Samuel Althof: Nein. Man darf vom Rocktoberfest, zu dem vor einer Woche 6000 Personen angereist sind, nicht auf die Stärke der Pnos schliessen. Die Konzertbesucher kamen zum Teil aus dem Ausland. Wenn man sich anschaut, was die Pnos wirklich zustande bringt, dann ist das nicht viel. Sie ist in keiner Institution vertreten. Wirklichen politischen Erfolg hat sie nicht, auch wenn sie das selber anders darstellt.

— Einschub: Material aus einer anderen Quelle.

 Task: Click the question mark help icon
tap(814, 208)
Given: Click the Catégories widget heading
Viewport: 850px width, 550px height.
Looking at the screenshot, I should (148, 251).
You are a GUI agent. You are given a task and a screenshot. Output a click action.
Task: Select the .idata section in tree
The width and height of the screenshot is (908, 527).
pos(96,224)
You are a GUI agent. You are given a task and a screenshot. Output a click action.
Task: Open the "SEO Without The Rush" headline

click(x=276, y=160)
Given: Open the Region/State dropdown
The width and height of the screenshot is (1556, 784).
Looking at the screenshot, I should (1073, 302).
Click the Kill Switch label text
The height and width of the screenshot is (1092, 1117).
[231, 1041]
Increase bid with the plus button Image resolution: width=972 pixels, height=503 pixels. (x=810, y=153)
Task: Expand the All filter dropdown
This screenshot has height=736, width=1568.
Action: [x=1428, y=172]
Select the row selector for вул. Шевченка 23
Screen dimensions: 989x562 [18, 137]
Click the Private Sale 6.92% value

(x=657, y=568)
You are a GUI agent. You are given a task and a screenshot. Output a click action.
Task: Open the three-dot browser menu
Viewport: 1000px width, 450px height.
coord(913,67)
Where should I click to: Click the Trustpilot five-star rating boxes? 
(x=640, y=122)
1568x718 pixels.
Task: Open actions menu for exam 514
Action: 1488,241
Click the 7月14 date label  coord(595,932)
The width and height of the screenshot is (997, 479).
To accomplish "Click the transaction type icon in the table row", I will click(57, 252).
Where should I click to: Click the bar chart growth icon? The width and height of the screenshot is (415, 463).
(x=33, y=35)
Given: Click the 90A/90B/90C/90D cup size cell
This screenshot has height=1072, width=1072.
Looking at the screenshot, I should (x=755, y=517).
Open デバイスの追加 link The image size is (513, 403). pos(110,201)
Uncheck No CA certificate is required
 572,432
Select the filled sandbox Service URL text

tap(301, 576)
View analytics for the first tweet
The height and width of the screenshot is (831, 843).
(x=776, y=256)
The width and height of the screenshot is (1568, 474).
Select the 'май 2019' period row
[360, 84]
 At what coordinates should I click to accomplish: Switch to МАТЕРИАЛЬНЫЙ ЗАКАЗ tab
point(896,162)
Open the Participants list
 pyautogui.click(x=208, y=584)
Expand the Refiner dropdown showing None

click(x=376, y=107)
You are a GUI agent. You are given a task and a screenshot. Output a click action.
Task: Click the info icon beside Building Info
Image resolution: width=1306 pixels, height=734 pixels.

Mit dem Ahnensturm hat die Pnos einen eigenen Sicherheitsdienst. Beunruhigt es Sie, dass eine Partei eine Kampftruppe aufstellt, um ihre Mitglieder zu verteidigen?
Nein. Wenn die SVP Angst hat, dann bezahlt sie die Securitas. Die Pnos kann sich das nicht leisten. Zudem gehört es zu den rechtsextremen Propaganda-Tools, einen eigenen Sicherheitsdienst zu haben. Damit will man provozieren: «Hallo, wir sind stark.» Verglichen mit der Polizei ist der Ahnensturm unbedeutend. Mit dem Ahnensturm versucht die Pnos, über historische Doppelbilder wie die «Sturmabteilung» SA an die politische Bedeutung der Nazis anzudocken, die sie selber aber nicht hat.
Ist es falsch, dem Ahnensturm mediale Aufmerksamkeit zu schenken?
Ruhig analysieren und beobachten ist wichtig. Mediale Skandalisierung aber ist kontraproduktiv. Das ist genau das, was die Pnos erreichen will. Die Pnos ist weder staatsgefährdend noch strukturell bedrohlich. Einen wirklichen Grund, dass die Bevölkerung über jede Regung der Partei informiert werden müsste, gibt es also nicht.
Samuel Althof
ist Leiter der Schweizer Fachstelle für Extremismus- und Gewaltpräven- tion Fexx.